(Stored data)
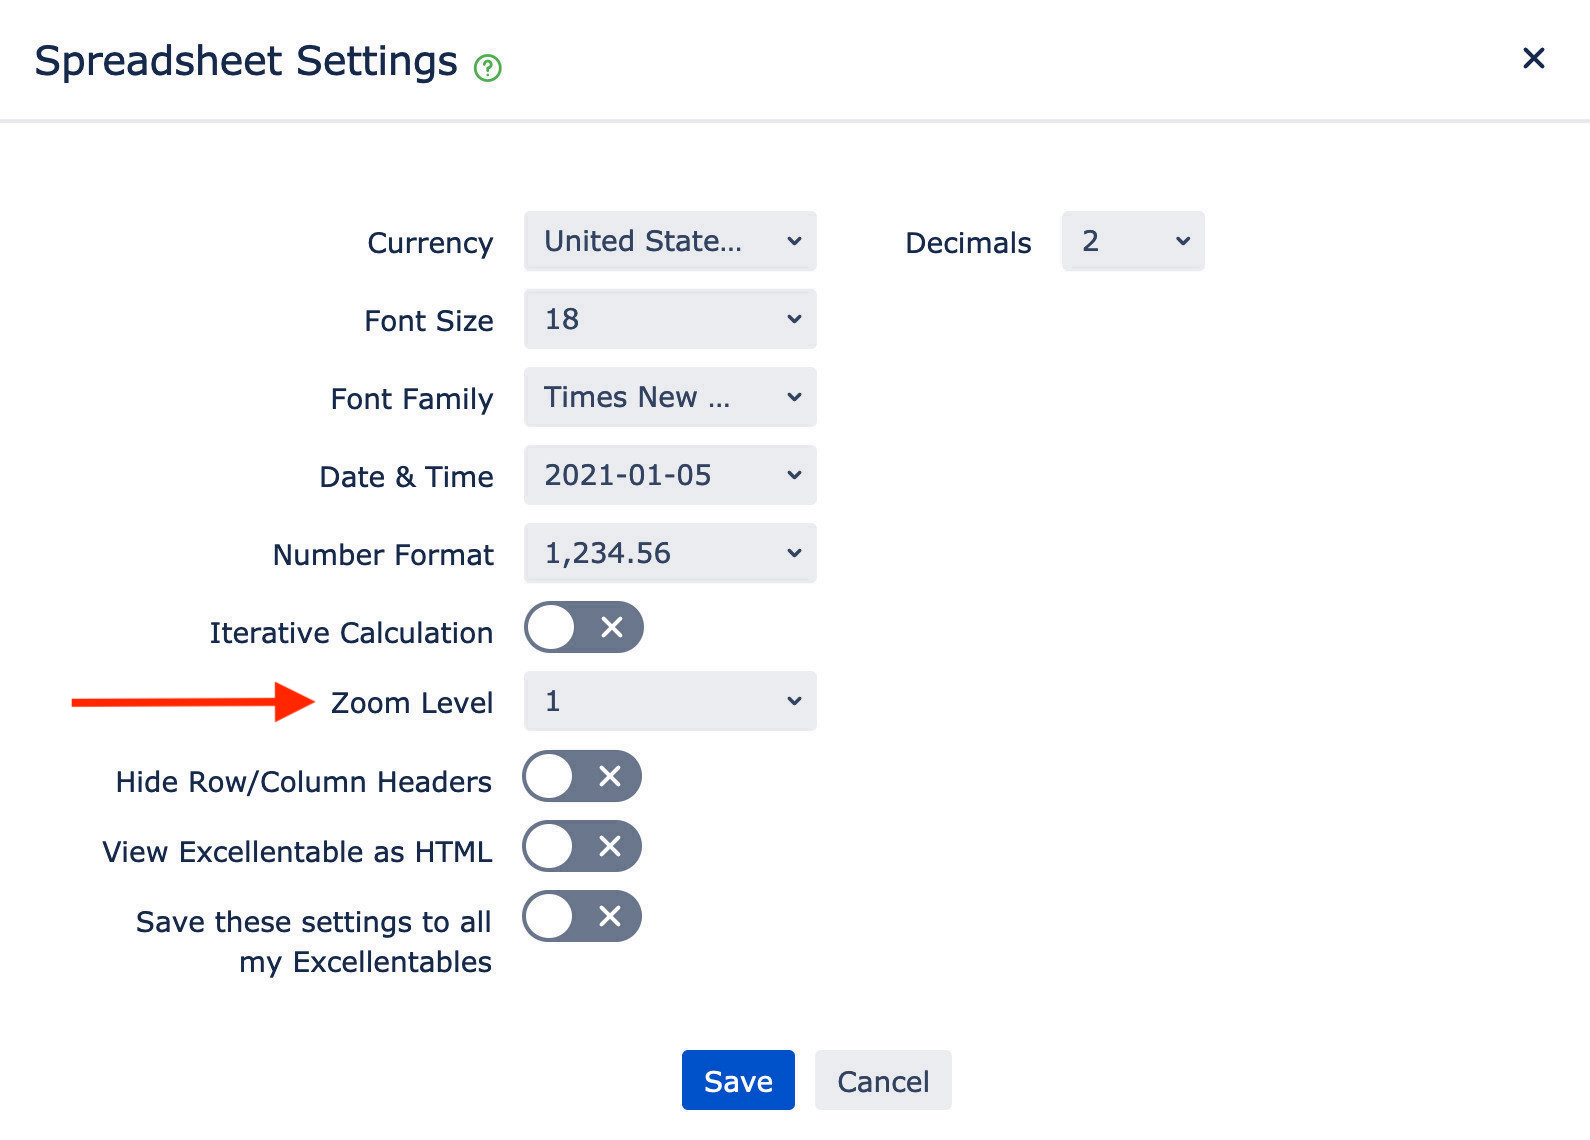Click the Zoom Level label text
Image resolution: width=1590 pixels, height=1140 pixels.
pyautogui.click(x=412, y=703)
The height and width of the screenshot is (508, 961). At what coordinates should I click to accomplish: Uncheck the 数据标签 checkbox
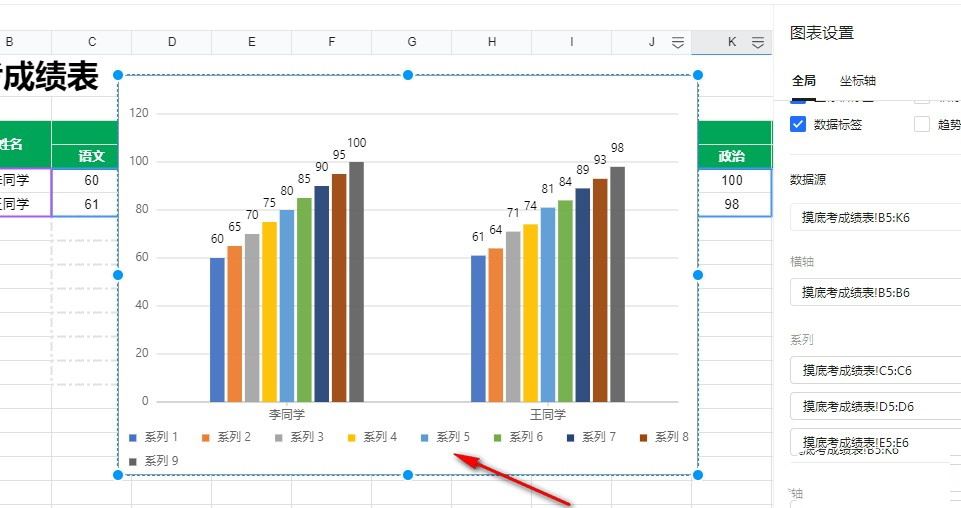[798, 125]
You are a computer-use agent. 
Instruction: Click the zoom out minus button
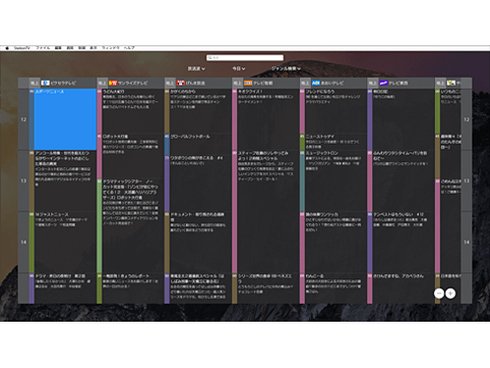coord(439,294)
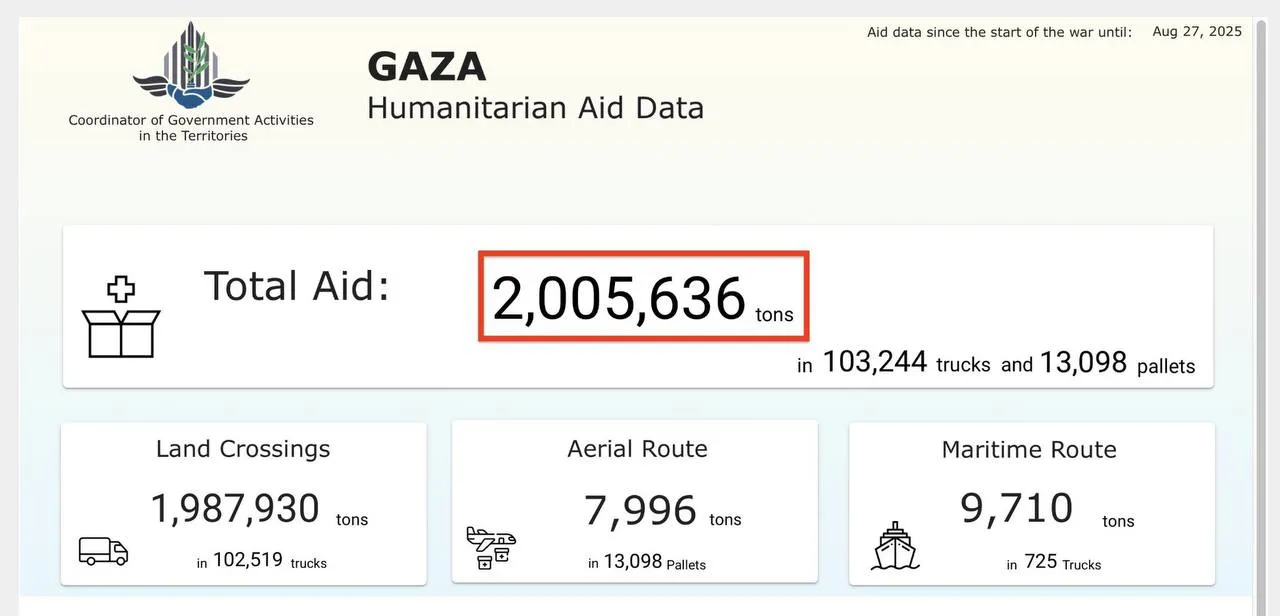Select the GAZA heading

pyautogui.click(x=426, y=67)
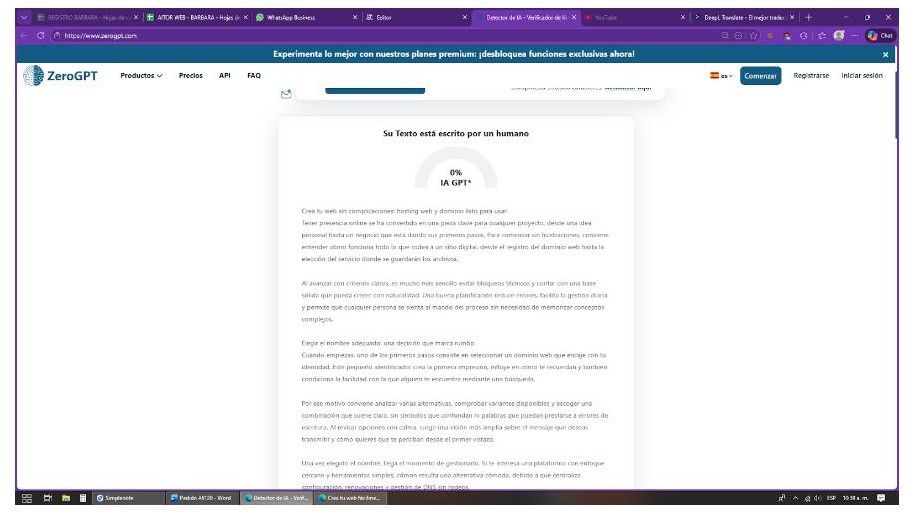Close the premium plans banner

885,54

Task objective
Transcribe exactly the span of lines from the line holding "The height and" through the last line above, both included. Pictures stay out.

Solution to this task
The height and width of the screenshot is (508, 961). At what coordinates should I click to accomplish: Uncheck the 数据标签 checkbox
[798, 125]
You are a computer-use agent. 
Instruction: Click the zoom out minus button
coord(439,294)
Select the GAZA heading

pyautogui.click(x=426, y=67)
Close the premium plans banner

885,54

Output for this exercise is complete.